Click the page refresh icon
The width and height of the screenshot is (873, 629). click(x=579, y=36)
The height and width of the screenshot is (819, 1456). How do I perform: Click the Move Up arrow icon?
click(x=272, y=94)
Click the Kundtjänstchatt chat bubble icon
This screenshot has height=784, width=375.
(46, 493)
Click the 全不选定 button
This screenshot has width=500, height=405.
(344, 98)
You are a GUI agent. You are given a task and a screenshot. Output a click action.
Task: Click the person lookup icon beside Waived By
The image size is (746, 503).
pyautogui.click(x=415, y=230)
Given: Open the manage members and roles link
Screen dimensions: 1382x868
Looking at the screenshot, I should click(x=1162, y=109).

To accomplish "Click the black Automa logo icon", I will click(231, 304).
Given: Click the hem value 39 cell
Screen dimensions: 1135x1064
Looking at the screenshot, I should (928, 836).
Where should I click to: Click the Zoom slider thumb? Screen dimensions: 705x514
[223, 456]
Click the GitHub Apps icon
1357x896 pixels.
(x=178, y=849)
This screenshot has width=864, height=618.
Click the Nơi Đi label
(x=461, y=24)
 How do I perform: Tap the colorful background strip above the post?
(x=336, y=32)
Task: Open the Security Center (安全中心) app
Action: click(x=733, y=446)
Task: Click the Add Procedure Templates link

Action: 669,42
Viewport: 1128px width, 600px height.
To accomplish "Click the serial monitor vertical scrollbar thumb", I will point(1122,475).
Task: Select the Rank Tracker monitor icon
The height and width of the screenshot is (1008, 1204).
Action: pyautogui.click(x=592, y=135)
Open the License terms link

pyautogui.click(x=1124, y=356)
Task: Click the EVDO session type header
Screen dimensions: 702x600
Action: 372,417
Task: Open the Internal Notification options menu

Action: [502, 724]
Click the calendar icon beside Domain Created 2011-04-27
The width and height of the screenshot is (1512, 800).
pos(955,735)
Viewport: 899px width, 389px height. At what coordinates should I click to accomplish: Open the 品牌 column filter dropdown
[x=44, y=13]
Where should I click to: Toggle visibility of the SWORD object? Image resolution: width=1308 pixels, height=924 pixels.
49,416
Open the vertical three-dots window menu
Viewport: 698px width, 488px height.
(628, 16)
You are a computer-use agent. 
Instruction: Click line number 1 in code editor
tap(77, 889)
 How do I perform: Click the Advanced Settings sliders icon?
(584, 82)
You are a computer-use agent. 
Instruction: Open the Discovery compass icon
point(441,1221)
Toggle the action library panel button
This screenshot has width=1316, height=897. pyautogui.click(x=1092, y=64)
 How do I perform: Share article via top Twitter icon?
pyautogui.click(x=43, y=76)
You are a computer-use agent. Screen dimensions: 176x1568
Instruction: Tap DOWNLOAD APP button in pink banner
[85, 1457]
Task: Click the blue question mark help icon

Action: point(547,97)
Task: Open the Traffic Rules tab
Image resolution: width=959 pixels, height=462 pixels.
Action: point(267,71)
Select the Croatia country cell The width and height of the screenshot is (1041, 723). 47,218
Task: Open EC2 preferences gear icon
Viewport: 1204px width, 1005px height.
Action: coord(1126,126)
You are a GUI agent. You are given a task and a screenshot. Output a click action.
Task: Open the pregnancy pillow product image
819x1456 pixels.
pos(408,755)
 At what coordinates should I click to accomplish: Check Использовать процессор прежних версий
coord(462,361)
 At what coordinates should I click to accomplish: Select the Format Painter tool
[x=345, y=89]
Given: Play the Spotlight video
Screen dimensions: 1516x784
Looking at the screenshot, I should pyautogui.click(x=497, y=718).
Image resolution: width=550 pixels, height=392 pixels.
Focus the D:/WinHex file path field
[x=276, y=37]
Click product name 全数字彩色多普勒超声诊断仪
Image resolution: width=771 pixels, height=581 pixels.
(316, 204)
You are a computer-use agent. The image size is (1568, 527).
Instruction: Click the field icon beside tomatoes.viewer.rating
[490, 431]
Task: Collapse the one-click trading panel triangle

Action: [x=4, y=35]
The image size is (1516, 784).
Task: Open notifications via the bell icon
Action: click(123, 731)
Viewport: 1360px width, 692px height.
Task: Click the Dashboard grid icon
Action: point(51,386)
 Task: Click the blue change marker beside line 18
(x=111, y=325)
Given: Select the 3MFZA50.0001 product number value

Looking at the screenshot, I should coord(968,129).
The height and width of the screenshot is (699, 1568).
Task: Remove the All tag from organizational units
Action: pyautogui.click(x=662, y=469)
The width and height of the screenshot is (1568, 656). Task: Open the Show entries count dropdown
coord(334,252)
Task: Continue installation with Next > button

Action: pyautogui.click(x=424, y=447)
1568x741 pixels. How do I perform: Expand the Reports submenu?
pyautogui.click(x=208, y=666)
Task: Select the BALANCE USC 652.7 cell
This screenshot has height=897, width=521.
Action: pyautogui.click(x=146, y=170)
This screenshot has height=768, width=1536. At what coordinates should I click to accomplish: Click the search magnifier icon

* _What is expected_
Rewrite all of the records above, swapping every "Screen dimensions" for "Display size" and leaving everything else untouched.

* _Response_
Click the page refresh icon
The width and height of the screenshot is (873, 629). click(x=579, y=36)
The height and width of the screenshot is (819, 1456). How do I perform: Click the Move Up arrow icon?
click(x=272, y=94)
Click the Kundtjänstchatt chat bubble icon
This screenshot has height=784, width=375.
(46, 493)
Click the 全不选定 button
This screenshot has width=500, height=405.
(344, 98)
You are a GUI agent. You are given a task and a screenshot. Output a click action.
Task: Click the person lookup icon beside Waived By
The image size is (746, 503).
pyautogui.click(x=415, y=230)
Given: Open the manage members and roles link
Display size: 1382x868
Looking at the screenshot, I should click(x=1162, y=109).

To accomplish "Click the black Automa logo icon", I will click(231, 304).
Given: Click the hem value 39 cell
Display size: 1135x1064
Looking at the screenshot, I should (928, 836).
Where should I click to: Click the Zoom slider thumb? Display size: 705x514
[223, 456]
Click the GitHub Apps icon
1357x896 pixels.
(x=178, y=849)
This screenshot has width=864, height=618.
Click the Nơi Đi label
(x=461, y=24)
 How do I perform: Tap the colorful background strip above the post?
(x=336, y=32)
Task: Open the Security Center (安全中心) app
Action: click(x=733, y=446)
Task: Click the Add Procedure Templates link

Action: 669,42
Viewport: 1128px width, 600px height.
To accomplish "Click the serial monitor vertical scrollbar thumb", I will point(1122,475).
Task: Select the Rank Tracker monitor icon
The height and width of the screenshot is (1008, 1204).
Action: pyautogui.click(x=592, y=135)
Open the License terms link

pyautogui.click(x=1124, y=356)
Task: Click the EVDO session type header
Display size: 702x600
Action: 372,417
Task: Open the Internal Notification options menu

Action: [502, 724]
Click the calendar icon beside Domain Created 2011-04-27
The width and height of the screenshot is (1512, 800).
pos(955,735)
Viewport: 899px width, 389px height. At what coordinates should I click to accomplish: Open the 品牌 column filter dropdown
[x=44, y=13]
Where should I click to: Toggle visibility of the SWORD object? Image resolution: width=1308 pixels, height=924 pixels.
49,416
Open the vertical three-dots window menu
Viewport: 698px width, 488px height.
(628, 16)
You are a computer-use agent. 
Instruction: Click line number 1 in code editor
tap(77, 889)
 How do I perform: Click the Advanced Settings sliders icon?
(584, 82)
You are a computer-use agent. 
Instruction: Open the Discovery compass icon
point(441,1221)
Toggle the action library panel button
This screenshot has width=1316, height=897. pyautogui.click(x=1092, y=64)
 How do I perform: Share article via top Twitter icon?
pyautogui.click(x=43, y=76)
You are a computer-use agent. Display size: 176x1568
Instruction: Tap DOWNLOAD APP button in pink banner
[85, 1457]
Task: Click the blue question mark help icon

Action: point(547,97)
Task: Open the Traffic Rules tab
Image resolution: width=959 pixels, height=462 pixels.
Action: point(267,71)
Select the Croatia country cell The width and height of the screenshot is (1041, 723). 47,218
Task: Open EC2 preferences gear icon
Viewport: 1204px width, 1005px height.
Action: coord(1126,126)
You are a GUI agent. You are given a task and a screenshot. Output a click action.
Task: Open the pregnancy pillow product image
819x1456 pixels.
pos(408,755)
 At what coordinates should I click to accomplish: Check Использовать процессор прежних версий
coord(462,361)
 At what coordinates should I click to accomplish: Select the Format Painter tool
[x=345, y=89]
Given: Play the Spotlight video
Display size: 1516x784
Looking at the screenshot, I should pyautogui.click(x=497, y=718).
Image resolution: width=550 pixels, height=392 pixels.
Focus the D:/WinHex file path field
[x=276, y=37]
Click product name 全数字彩色多普勒超声诊断仪
Image resolution: width=771 pixels, height=581 pixels.
(316, 204)
You are a computer-use agent. The image size is (1568, 527).
Instruction: Click the field icon beside tomatoes.viewer.rating
[490, 431]
Task: Collapse the one-click trading panel triangle

Action: [x=4, y=35]
The image size is (1516, 784).
Task: Open notifications via the bell icon
Action: click(123, 731)
Viewport: 1360px width, 692px height.
Task: Click the Dashboard grid icon
Action: point(51,386)
 Task: Click the blue change marker beside line 18
(x=111, y=325)
Given: Select the 3MFZA50.0001 product number value

Looking at the screenshot, I should coord(968,129).
The height and width of the screenshot is (699, 1568).
Task: Remove the All tag from organizational units
Action: pyautogui.click(x=662, y=469)
The width and height of the screenshot is (1568, 656). Task: Open the Show entries count dropdown
coord(334,252)
Task: Continue installation with Next > button

Action: pyautogui.click(x=424, y=447)
1568x741 pixels. How do I perform: Expand the Reports submenu?
pyautogui.click(x=208, y=666)
Task: Select the BALANCE USC 652.7 cell
This screenshot has height=897, width=521.
Action: pyautogui.click(x=146, y=170)
This screenshot has height=768, width=1536. At what coordinates should I click to accomplish: Click the search magnifier icon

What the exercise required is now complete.